The clock keeps on ticking, the day’s getting late,
Too late to be writing, too late to create.”

“You don’t have to write,” I said once again.
“There’s always tomorrow. Why don’t you write then?”
“I’m going to write,” me said with a smile.
“I’ll write every day, if just for a while.”

“The writing of words is ingrained in my blood.
Too long without writing, my soul turns to mud.
I’m going to write. Now get out of my way.”
“But wait!” I shrieked. “Must you start it today?”

“Tomorrow’s a good day for getting things started!
If you start it tomorrow, we’ll both be clear-hearted!”
But me interrupted, “I know you’re afraid.
You’re afraid, for a start, that we’ll never get paid.”

“You’re afraid that our writing will suck really bad.
You’re afraid that our story is complex and sad.
You’re afraid that our hero is secretly lame.
And there’s millions of others exactly the same.”
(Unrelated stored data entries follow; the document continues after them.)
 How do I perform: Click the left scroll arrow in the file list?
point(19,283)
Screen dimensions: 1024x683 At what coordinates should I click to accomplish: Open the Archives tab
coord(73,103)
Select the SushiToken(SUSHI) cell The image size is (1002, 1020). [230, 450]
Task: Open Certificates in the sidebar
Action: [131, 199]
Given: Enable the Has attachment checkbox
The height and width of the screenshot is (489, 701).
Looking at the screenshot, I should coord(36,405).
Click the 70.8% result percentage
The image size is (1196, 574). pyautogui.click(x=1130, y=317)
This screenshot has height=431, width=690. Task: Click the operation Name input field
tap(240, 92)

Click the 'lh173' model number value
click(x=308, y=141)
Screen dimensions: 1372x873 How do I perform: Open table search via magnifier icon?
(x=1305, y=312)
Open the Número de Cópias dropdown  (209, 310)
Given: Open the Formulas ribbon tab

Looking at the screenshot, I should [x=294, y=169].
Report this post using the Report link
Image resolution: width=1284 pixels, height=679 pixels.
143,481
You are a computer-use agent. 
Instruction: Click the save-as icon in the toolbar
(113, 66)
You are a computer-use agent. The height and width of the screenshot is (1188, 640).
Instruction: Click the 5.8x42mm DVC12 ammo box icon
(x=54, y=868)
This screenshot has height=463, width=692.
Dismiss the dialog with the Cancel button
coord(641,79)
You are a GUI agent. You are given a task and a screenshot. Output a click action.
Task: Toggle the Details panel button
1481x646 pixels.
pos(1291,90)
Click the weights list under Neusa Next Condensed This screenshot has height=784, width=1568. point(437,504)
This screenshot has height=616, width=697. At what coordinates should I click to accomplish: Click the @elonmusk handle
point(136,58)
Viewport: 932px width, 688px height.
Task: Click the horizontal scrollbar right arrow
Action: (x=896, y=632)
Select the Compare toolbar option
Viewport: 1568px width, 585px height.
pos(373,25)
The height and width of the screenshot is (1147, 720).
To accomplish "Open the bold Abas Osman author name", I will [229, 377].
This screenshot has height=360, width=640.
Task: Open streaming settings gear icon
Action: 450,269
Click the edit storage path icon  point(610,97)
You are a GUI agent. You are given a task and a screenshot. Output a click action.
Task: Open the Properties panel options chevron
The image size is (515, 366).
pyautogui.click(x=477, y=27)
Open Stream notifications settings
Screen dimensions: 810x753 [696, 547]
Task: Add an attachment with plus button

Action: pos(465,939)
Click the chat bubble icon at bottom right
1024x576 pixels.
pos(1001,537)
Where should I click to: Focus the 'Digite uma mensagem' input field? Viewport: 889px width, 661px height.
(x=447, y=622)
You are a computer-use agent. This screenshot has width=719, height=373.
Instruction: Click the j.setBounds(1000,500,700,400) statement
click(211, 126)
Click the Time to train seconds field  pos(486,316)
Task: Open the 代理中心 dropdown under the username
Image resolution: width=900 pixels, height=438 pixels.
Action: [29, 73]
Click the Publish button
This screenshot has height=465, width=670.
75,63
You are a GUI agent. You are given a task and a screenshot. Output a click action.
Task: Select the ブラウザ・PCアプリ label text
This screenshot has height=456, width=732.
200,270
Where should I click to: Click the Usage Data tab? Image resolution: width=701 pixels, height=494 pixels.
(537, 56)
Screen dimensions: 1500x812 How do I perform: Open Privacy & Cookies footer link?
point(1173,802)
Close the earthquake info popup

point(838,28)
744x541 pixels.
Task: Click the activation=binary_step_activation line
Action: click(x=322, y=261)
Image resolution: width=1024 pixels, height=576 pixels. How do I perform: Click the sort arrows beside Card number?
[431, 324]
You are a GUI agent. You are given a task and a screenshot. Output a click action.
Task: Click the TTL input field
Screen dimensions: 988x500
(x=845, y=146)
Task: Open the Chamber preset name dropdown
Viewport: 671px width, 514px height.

“You’re afraid that our plot is one clichéd mess.
You’re afraid that the romance is tragic at best.
You’re afraid that they’ll laugh when they read what we wrote.
Afraid that we’ll finish. Afraid that we won’t.”

“You’re afraid of what’s next when the novel’s complete.
You’re afraid to be published. Afraid to compete.
You’re afraid of which publishing pathway to choose.
Afraid that you’re secretly destined to lose.”

“You’re afraid of so much. I hear you. I do.
But I’m going to write. And that much is true.”
“Yes, but not now!” I screamed. “Not just yet!”
“There’s something important you must not forget!”

“Enough!” me yelled. “Now you leave me be.
Your procrastinating is not for me.
Your lame excuses are just a sham.
Resistance is futile. I’m writing. Scram.”